En 2019, la capacité des installations éoliennes nouvellement enregistrées était de 1,6 gigawatts. En 2020, ce chiffre a considérablement chuté pour atteindre environ 240 mégawatts. Au deuxième trimestre 2021, aucune nouvelle énergie éolienne n’a été enregistrée, ce qui sonne l’alarme quant au projet de Jeju d’atteindre zéro émission nette d’ici 2030.
« Alors que le public coréen s’ouvre lentement à l’idée d’une expansion des énergies renouvelables, les politiques en matière d’autorisation et d’adaptation du réseau n’ont pas encore rattrapé leur retard », a déclaré Choi. Il a également ajouté qu’il fallait un engagement fort de la part des agences gouvernementales pour réduire progressivement la production de combustibles fossiles et d’énergie nucléaire, afin de faire de la place à davantage d’énergie éolienne et solaire dans le réseau.

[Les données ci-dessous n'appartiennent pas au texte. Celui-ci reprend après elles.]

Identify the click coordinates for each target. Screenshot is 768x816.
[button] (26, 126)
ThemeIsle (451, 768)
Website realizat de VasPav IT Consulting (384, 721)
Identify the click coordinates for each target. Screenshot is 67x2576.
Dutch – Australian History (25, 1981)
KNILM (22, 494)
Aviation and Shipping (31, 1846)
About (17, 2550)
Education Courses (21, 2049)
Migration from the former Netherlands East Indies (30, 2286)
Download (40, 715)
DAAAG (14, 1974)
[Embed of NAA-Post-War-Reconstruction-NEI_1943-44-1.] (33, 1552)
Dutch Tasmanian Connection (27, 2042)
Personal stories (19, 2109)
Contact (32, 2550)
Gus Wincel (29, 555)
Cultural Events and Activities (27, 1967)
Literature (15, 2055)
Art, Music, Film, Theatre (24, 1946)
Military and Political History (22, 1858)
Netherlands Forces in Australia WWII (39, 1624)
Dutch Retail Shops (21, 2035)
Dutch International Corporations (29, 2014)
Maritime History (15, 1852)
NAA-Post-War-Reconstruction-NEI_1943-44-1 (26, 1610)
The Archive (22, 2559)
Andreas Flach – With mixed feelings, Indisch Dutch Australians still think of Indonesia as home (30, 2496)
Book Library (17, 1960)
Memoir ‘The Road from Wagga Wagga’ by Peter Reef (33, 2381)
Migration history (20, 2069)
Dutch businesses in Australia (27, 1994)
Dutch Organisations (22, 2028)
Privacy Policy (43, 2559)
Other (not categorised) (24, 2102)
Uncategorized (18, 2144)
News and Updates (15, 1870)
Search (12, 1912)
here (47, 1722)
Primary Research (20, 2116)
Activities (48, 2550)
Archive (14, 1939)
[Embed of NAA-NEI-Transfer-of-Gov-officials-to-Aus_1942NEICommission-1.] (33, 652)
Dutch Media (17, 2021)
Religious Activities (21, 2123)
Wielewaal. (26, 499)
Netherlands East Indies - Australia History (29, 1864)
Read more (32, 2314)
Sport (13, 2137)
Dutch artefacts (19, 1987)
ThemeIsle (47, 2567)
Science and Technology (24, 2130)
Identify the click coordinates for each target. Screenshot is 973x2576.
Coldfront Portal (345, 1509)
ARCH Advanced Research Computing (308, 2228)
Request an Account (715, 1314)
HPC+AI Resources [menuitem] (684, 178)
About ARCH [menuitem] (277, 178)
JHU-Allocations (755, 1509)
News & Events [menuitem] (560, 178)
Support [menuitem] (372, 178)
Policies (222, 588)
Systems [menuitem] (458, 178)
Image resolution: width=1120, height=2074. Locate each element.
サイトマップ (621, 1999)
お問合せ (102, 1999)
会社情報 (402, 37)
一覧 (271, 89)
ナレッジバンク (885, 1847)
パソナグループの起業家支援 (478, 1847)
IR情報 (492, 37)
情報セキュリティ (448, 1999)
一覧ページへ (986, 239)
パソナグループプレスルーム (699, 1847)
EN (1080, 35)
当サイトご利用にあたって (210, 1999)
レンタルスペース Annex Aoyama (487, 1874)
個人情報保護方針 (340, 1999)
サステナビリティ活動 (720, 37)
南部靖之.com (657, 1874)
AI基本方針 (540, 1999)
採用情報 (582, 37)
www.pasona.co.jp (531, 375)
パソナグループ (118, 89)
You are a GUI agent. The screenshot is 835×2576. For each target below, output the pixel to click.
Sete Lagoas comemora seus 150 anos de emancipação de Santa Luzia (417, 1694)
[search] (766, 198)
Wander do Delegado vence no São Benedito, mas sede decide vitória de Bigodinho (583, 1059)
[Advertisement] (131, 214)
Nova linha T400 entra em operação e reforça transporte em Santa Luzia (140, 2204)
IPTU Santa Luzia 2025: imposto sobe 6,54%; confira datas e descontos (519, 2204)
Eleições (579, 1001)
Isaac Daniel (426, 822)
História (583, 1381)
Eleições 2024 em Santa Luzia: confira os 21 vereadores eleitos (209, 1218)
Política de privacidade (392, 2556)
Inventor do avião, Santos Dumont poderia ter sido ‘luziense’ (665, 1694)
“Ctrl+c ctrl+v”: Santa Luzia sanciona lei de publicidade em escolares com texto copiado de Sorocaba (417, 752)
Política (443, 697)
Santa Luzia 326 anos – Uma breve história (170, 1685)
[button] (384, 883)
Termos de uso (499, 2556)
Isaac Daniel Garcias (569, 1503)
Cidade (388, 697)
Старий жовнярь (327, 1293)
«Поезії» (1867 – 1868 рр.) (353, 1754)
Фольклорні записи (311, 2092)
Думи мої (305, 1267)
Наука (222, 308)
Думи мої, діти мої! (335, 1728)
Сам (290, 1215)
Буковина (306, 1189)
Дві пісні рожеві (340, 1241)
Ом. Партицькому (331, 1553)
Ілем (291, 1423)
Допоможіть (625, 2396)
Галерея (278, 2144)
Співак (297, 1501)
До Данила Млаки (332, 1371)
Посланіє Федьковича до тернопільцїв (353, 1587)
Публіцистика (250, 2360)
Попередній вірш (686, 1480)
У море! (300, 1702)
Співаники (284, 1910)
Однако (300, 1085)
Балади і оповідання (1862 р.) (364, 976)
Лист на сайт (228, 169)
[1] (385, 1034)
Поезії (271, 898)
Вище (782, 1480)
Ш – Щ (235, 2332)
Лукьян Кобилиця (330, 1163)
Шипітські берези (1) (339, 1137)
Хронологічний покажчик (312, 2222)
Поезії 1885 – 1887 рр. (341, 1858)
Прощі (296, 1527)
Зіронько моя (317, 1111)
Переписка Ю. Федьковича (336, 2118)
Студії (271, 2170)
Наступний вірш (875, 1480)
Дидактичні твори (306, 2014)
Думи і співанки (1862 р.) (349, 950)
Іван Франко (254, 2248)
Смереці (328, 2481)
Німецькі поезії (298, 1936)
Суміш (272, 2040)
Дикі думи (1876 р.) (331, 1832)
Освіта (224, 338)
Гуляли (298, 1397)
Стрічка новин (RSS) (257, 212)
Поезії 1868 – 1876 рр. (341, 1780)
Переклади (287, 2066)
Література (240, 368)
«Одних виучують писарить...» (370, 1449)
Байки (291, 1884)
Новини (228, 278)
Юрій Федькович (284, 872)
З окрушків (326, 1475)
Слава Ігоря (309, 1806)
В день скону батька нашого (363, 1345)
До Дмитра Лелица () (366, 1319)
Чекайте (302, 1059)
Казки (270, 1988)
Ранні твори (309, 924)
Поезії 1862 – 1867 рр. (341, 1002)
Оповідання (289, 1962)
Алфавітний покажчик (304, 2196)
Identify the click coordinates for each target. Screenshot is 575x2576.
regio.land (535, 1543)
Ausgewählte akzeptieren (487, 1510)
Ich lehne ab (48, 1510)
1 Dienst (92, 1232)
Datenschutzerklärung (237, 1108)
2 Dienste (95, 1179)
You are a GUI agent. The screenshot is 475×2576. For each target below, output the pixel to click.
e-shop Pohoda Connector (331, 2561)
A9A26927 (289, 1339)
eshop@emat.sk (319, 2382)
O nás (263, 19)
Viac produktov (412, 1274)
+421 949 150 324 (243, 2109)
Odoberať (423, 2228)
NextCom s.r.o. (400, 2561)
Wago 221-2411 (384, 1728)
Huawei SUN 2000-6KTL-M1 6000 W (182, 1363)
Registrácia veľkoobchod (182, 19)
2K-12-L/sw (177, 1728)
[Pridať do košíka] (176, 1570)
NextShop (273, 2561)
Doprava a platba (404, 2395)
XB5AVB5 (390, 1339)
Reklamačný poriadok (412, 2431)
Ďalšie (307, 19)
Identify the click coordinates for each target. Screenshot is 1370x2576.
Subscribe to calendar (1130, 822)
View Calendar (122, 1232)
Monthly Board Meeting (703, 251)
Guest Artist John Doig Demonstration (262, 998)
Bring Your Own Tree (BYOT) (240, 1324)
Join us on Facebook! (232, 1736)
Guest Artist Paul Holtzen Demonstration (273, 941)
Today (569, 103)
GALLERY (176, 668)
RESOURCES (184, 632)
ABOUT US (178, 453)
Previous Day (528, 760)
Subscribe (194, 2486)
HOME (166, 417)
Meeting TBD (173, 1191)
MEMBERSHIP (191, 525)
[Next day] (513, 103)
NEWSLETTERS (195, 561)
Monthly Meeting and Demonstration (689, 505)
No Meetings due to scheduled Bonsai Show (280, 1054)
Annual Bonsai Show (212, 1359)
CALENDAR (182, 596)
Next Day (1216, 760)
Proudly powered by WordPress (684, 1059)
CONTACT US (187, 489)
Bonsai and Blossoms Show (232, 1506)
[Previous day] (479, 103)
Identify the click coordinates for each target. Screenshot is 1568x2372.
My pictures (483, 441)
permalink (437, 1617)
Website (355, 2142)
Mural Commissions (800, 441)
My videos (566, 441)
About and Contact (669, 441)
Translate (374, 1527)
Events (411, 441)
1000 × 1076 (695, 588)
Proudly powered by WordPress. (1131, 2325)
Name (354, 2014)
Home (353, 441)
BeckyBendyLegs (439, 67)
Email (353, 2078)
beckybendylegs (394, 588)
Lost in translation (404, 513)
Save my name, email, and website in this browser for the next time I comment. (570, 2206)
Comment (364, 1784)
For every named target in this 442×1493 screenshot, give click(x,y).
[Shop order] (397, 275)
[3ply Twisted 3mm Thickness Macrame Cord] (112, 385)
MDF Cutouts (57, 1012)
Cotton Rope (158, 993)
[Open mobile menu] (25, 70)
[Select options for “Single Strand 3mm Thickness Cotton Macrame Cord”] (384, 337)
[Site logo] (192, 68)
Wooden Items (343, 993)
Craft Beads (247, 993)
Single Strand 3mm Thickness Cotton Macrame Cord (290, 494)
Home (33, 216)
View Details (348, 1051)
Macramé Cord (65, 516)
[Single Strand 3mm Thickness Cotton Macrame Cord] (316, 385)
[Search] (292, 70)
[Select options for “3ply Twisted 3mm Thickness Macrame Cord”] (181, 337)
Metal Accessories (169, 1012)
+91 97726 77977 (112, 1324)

Le gouvernement local, ainsi que KPX et la Korea Electric Power Corporation, sont conscients du problème. Certaines des solutions proposées sont d’ordre technique : construire un système de stockage d’énergie dédié (ESS) et installer des lignes HVDC supplémentaires. L’ESS fonctionne comme une batterie géante pour le réseau et est souvent considérée comme un élément nécessaire à l’utilisation des énergies renouvelables.
Le gouvernement local de Jeju expérimente la création d’un marché pour l’énergie excédentaire pendant les heures de pointe. Le gouvernement offre aux entreprises la possibilité d’acheter de l’électricité à des prix inférieurs en début d’après-midi, lorsque l’offre est généralement excédentaire. Les gens peuvent également recharger leurs véhicules électriques à des prix inférieurs pendant ces heures de pointe.
Les solutions proposées sont encore en phase expérimentale et plusieurs problèmes restent encore à résoudre. Construire un nouveau SSE, malgré son utilité, a un prix élevé. Les experts ne sont pas encore parvenus à un consensus sur la quantité de stockage d’énergie à construire, ce qui rend difficile la détermination du coût exact.
On ne sait pas non plus qui a la responsabilité de construire et de financer l’infrastructure. Certains pensent que le gouvernement national devrait lancer le projet, tandis que d’autres soutiennent que la concurrence du secteur privé créerait un meilleur produit.
Le problème de la réduction de l’énergie éolienne à Jeju pourrait créer un précédent important pour le réseau énergétique national. Alors que Jeju génère 18 % de son électricité grâce aux énergies renouvelables, la Corée du Sud dans son ensemble n’en génère que 7 %.
Kim a déclaré que KPX prévoyait de lancer un programme pilote pour un nouveau projet de marché de l’électricité en octobre. Le programme vise à décentraliser le système électrique de l’île de Jeju, ce qui pourrait contribuer à réduire la réduction des énergies renouvelables. Cependant, Kim a également souligné que l’île envisage actuellement de construire une autre grande centrale à gaz, ce qui va à l’encontre de ses efforts d’intégration des énergies renouvelables dans le réseau. « La dernière chose dont elle a besoin, c’est de davantage de combustibles fossiles », a déclaré Kim.